The Poem

“Toads” is based on an extended analogy and presents a common complaint: In order to afford the enjoyments of life, people spend so much time working that the labor often overshadows and ultimately spoils their enjoyment. Philip Larkin, who compares work to a toad, takes the complaint one step further by confessing that although he is envious of those who have conquered work, he cannot break free from the expectations of the system because “something sufficiently toad-like/ Squats in me, too” (lines 25-26). It is this final, greater toad that prevents Larkin from ever fulfilling the romantic dream of getting “The fame and the girl and the money/ All at one sitting” (lines 30-32). “Toads” is thematically divided into four sections. The first section, stanzas 1 and 2, sets up the problem and introduces a toad as a metaphor for work. The toad “work” squats on life, soiling six days out of seven, a disproportionate percentage, but “wit” or cleverness seems to be a solution to the despair it causes. Stanzas 3 through 5 look at the people who have banished the toad. Such people include “lecturers, lispers, loblolly-men and louts” as well as the outcasts of society. The speaker is amazed that although these people have shunned the “accepted” way, no one is a pauper and “No one actually starves” (line 20).

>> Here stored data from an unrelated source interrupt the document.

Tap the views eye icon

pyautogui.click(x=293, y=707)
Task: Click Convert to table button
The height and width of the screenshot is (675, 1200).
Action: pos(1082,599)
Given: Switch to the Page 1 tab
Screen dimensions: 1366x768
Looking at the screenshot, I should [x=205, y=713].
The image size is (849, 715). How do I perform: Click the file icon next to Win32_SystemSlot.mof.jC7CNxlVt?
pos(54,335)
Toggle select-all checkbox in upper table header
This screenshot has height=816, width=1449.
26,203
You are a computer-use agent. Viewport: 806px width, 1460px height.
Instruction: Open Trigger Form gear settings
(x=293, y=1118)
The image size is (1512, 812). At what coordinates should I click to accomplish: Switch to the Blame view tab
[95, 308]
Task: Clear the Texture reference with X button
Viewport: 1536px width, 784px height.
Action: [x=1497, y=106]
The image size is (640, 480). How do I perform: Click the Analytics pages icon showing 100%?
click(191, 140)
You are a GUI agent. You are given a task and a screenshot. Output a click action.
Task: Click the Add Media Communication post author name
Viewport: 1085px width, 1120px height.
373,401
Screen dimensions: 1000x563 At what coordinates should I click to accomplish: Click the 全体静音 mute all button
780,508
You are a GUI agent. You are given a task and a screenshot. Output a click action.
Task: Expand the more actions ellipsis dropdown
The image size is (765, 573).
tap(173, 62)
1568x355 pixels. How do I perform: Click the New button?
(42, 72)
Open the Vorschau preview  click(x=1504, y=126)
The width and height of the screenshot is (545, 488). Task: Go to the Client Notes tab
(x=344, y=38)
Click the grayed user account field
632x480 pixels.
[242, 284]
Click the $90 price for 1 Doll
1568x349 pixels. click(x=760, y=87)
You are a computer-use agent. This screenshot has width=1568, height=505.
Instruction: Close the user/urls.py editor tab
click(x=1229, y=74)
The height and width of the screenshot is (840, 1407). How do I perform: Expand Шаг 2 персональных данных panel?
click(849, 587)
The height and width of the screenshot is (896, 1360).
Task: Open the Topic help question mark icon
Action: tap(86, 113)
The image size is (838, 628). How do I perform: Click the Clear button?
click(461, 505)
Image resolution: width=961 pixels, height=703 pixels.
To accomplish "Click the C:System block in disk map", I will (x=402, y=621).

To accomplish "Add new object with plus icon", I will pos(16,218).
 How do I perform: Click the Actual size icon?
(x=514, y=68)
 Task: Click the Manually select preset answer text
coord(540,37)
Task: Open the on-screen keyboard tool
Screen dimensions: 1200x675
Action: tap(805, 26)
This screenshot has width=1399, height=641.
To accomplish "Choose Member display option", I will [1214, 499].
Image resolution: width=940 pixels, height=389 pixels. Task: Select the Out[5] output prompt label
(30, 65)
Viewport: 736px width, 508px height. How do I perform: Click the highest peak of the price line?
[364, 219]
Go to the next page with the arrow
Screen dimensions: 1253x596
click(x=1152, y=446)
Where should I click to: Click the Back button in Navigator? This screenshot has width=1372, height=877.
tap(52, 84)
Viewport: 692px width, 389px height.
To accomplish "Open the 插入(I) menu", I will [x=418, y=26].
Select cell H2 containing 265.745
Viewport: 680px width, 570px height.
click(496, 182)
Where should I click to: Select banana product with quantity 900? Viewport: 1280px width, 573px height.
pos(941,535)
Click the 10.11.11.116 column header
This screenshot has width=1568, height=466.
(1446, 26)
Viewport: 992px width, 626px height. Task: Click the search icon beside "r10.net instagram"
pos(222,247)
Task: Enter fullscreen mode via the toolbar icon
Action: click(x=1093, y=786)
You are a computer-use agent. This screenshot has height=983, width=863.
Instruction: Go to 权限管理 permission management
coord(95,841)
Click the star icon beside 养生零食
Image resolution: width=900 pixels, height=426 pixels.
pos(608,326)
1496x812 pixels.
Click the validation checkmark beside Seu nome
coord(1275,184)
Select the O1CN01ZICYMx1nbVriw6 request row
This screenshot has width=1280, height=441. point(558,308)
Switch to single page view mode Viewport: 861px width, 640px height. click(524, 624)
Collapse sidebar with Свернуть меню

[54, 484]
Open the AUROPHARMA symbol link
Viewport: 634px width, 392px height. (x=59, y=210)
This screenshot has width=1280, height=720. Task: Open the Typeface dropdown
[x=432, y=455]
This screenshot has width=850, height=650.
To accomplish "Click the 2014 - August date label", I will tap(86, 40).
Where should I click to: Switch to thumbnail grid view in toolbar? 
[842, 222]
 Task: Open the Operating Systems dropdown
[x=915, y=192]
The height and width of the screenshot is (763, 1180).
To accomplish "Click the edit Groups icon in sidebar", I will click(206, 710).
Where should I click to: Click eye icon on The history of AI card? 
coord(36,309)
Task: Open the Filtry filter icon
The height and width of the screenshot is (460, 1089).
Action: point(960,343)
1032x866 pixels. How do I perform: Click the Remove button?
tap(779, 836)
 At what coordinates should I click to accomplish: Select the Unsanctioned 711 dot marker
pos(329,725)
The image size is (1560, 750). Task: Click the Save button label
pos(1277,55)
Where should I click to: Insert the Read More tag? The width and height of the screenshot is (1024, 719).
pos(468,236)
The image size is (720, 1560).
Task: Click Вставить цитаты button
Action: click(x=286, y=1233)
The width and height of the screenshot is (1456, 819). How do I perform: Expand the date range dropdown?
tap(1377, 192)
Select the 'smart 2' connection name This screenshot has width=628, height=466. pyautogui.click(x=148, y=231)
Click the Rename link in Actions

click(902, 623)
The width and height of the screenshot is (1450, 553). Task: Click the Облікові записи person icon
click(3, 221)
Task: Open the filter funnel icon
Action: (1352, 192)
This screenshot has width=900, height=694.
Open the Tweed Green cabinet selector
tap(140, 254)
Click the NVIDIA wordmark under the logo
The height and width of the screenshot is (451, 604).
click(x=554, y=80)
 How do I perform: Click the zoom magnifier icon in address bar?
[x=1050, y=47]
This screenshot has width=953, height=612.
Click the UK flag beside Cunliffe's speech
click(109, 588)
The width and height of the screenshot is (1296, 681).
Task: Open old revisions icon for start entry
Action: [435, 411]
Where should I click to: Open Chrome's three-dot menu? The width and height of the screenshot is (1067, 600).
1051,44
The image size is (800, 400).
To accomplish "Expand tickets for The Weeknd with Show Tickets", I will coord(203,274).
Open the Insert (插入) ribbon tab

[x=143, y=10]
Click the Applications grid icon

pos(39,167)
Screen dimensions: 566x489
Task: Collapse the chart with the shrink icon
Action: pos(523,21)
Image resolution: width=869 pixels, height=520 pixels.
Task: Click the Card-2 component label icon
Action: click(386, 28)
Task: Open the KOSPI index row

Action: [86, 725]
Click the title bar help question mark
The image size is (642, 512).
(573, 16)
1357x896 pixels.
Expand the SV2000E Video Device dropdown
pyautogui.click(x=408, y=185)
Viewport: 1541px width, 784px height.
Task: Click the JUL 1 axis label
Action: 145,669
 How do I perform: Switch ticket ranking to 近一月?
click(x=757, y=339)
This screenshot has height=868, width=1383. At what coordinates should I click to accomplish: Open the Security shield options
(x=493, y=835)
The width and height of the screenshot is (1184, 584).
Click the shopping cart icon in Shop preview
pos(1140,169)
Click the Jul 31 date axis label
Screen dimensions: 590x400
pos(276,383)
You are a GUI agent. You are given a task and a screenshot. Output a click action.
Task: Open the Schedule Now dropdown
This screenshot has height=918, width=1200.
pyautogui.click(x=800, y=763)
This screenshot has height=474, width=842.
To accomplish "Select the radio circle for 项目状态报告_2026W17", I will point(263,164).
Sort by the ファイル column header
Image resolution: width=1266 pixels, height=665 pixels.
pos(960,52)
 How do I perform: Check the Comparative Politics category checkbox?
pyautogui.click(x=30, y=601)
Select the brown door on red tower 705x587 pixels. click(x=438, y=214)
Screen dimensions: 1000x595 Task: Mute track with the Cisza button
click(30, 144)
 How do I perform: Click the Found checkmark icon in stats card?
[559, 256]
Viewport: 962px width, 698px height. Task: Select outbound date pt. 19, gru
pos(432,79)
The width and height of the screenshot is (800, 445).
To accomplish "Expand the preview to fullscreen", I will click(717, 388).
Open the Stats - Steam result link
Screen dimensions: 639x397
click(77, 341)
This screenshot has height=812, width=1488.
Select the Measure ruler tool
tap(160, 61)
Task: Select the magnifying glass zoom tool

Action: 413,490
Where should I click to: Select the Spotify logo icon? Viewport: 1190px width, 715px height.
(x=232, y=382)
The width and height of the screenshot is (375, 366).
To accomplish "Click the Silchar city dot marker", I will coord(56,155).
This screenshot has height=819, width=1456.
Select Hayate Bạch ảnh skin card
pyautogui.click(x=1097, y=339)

In the third section, the narrator tries to visualize himself as someone who could make a similar leap...

(The entire section is 490 words.)

Forms and Devices

The major and most obvious poetic device that Larkin employs is the extended metaphor of a toad, first representing work and then a sense of conformity or a reluctance to oppose the majority. Larkin’s toad work “squats” on life, impeding action and poisoning the workweek while the second toad impedes any attempt at rebellion against socially accepted norms. Ironically, when one thinks of toads, verbs such as leap and jump come to mind. Larkin’s toads, however, neither leap nor jump but remain sluggishly inactive, “heavy as hard luck,/ And cold as snow” (lines 27-28). These two similes indicate why the narrator of the poem is unable to make the leap out of the restraining mold of his present life into a new one: He chooses to remain motionless like the toads, constantly appearing ready to move but resisting the urge.

The choice of the toad as a symbol is also significant because of the English slang word “toadie,” which suggests an individual who caters to others’ ideas and complies with society’s demands. Larkin also uses irony, however, when he depicts those who have escaped the toad work as less than stellar examples of what humanity can become. Several are described as worthless or contemptible, yet another connotation of the word toad.

Another technique utilized by Larkin is the interjection of humor into a potentially depressing poem. Through near rhyme (for example, other/either, truth/both in the final stanza), he...

(The entire section is 426 words.)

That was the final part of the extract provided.